November 29, 2012 5:22 pm
If you currently have a balance of $5,000 and an APR of 15 percent, switching to a 0 percent rate for a year will save you $750 in interest payments, say the frugal folks at stretcher.com, a website devoted to the pursuit of saving money.
But there are several things consumer should consider before making the balance transfer:
- Is the balance transfer free? – Many cards come with a balance transfer fee, usually 3 or 4 percent of the total amount you transfer. Before applying for a balance transfer card, do the math to see if the amount of interest payments you save with the introductory offer is more than the balance transfer fee that has to be paid.

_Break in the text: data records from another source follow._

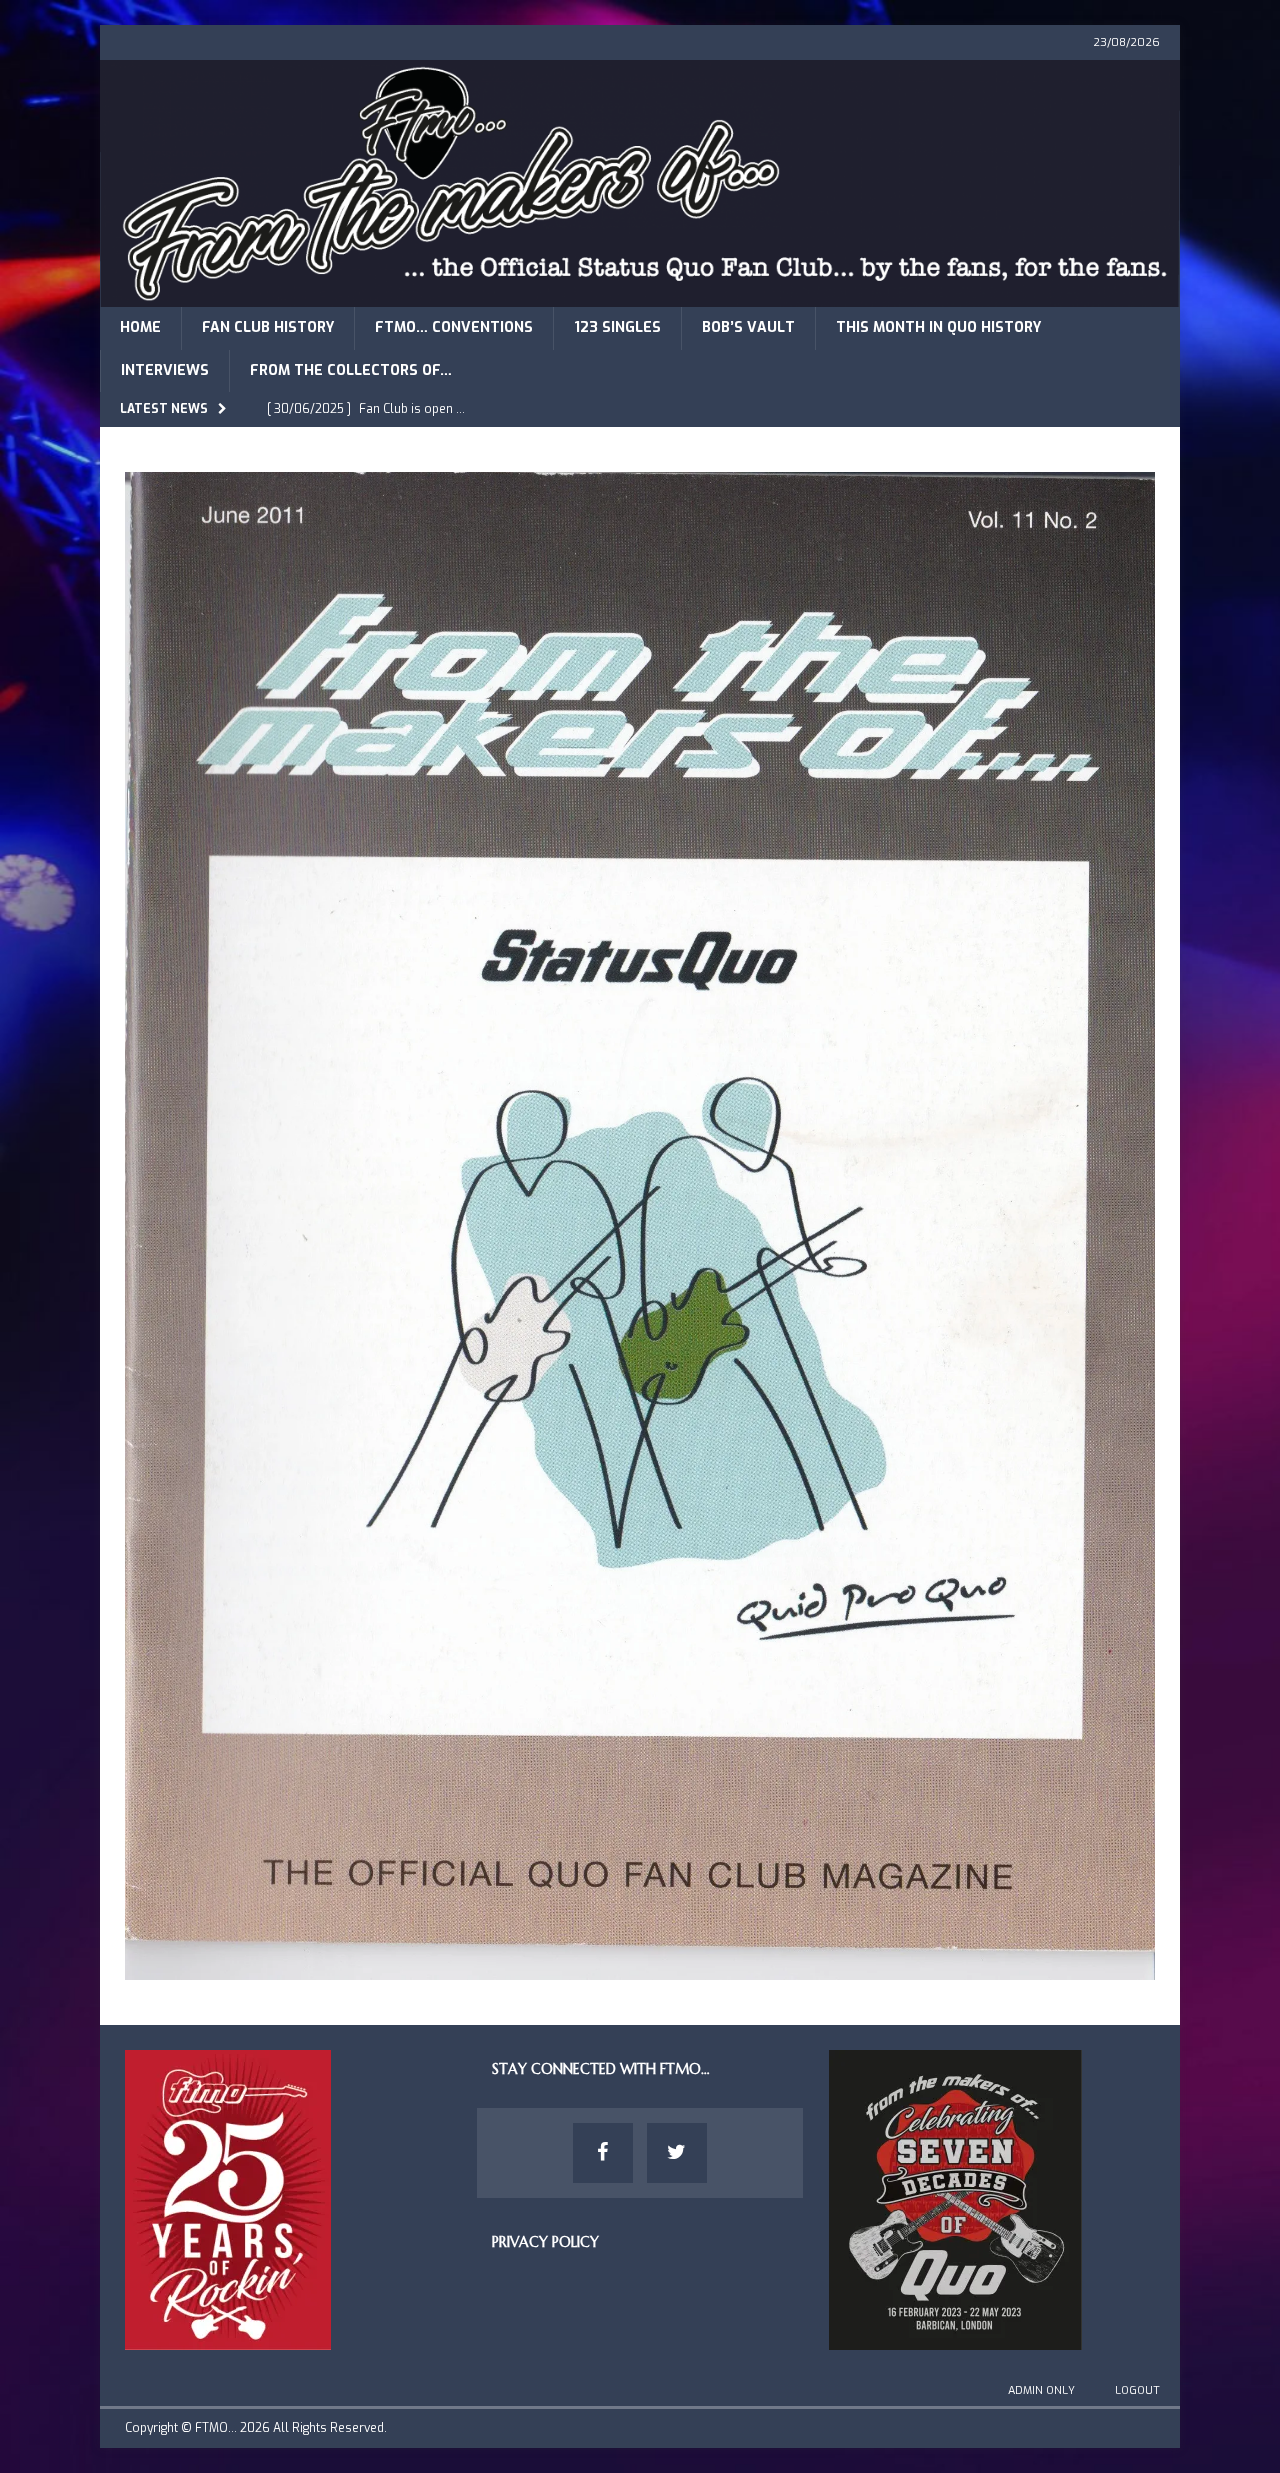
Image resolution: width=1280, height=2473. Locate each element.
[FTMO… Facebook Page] (603, 2153)
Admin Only (1041, 2390)
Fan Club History (268, 327)
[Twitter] (677, 2153)
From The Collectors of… (351, 370)
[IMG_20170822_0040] (640, 1968)
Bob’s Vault (748, 327)
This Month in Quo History (938, 327)
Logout (1137, 2390)
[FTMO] (640, 295)
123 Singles (617, 327)
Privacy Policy (545, 2242)
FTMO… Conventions (454, 327)
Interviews (165, 370)
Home (140, 327)
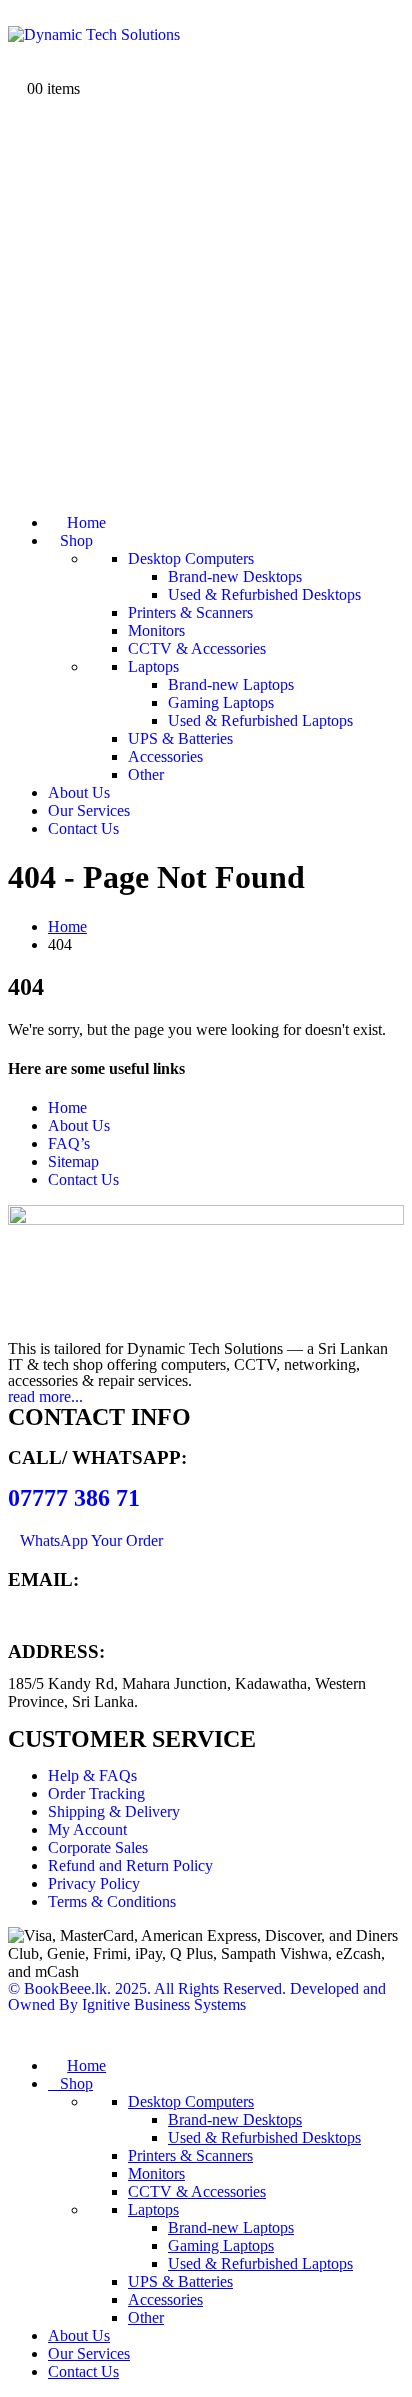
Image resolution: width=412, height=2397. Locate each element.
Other (146, 774)
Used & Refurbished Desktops (264, 594)
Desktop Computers (191, 558)
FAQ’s (69, 1143)
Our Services (89, 810)
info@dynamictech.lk (76, 1612)
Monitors (156, 630)
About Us (79, 792)
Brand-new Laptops (231, 684)
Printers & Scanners (190, 612)
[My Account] (17, 52)
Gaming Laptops (221, 702)
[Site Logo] (94, 34)
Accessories (165, 756)
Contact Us (83, 828)
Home (86, 522)
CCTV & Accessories (197, 648)
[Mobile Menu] (17, 16)
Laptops (153, 666)
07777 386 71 (74, 1498)
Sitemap (73, 1161)
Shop (76, 540)
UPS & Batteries (180, 738)
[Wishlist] (17, 70)
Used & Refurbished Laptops (260, 720)
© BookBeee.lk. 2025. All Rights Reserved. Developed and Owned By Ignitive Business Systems (197, 1996)
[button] (20, 2031)
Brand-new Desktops (235, 576)
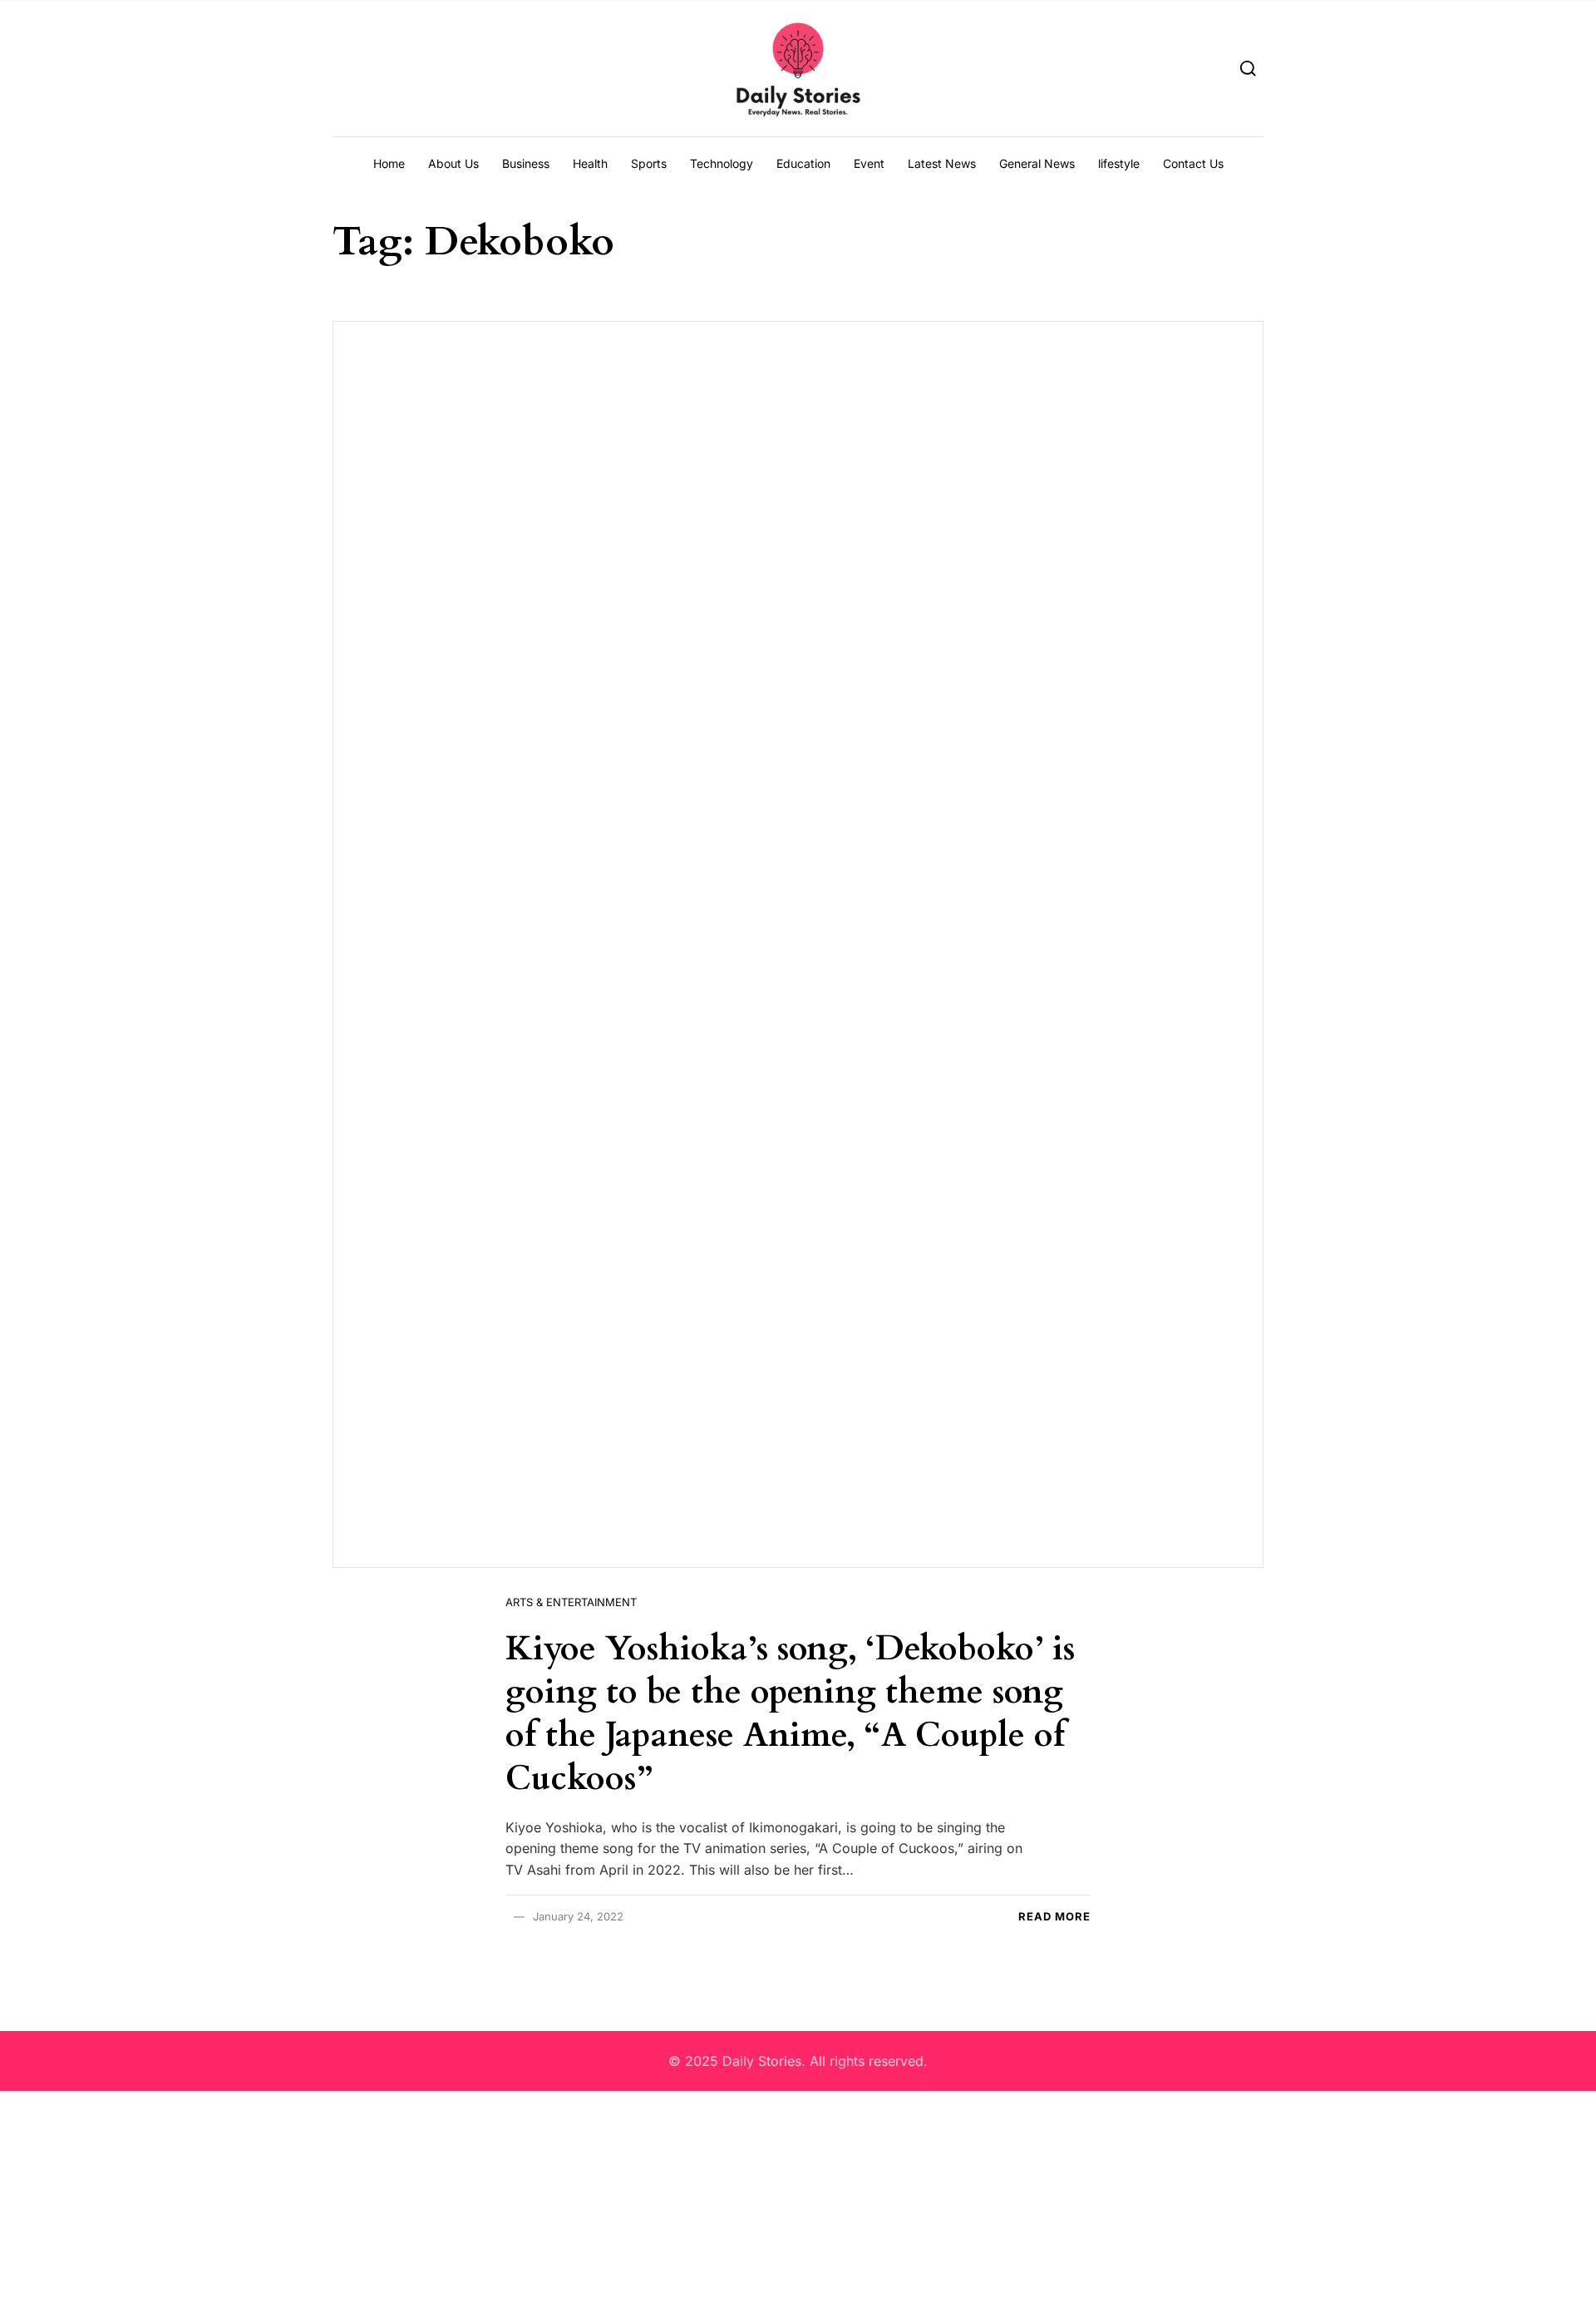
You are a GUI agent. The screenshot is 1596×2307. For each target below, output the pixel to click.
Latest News (942, 163)
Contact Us (1193, 163)
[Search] (1248, 68)
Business (525, 163)
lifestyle (1119, 163)
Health (590, 163)
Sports (649, 163)
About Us (453, 163)
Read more (1054, 1916)
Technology (721, 163)
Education (803, 163)
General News (1037, 163)
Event (869, 163)
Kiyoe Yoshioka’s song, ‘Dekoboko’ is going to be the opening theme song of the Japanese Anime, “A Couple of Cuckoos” (790, 1714)
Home (389, 163)
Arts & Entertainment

- What’s the long-term rate? – If you think you will be unable to pay off the entire balance during the introductory period, pay attention to the interest rate that kicks in when the introductory rate expires. A low APR for the long-term could be more important than what you save during the introductory period.
- Can you commit to paying on time? - If you transfer your balance, you must pay your bill on time every month. If you have one late payment, your introductory rate will likely end and you will pay the ongoing APR on the entire balance.
- Does the offer include new purchases? – The introductory rate may only apply to the balance amount you transferred. If you expect to use the new card for new purchases, check to see whether the same 0 percent rate applies to new purchases.
- When can I close the old account? - It takes about four weeks for the balance to be transferred. Make all required payments until you confirm that the balance transfers were made – and transferring a balance does not automatically close your old account. If you want to close that old account, contact the issuer directly.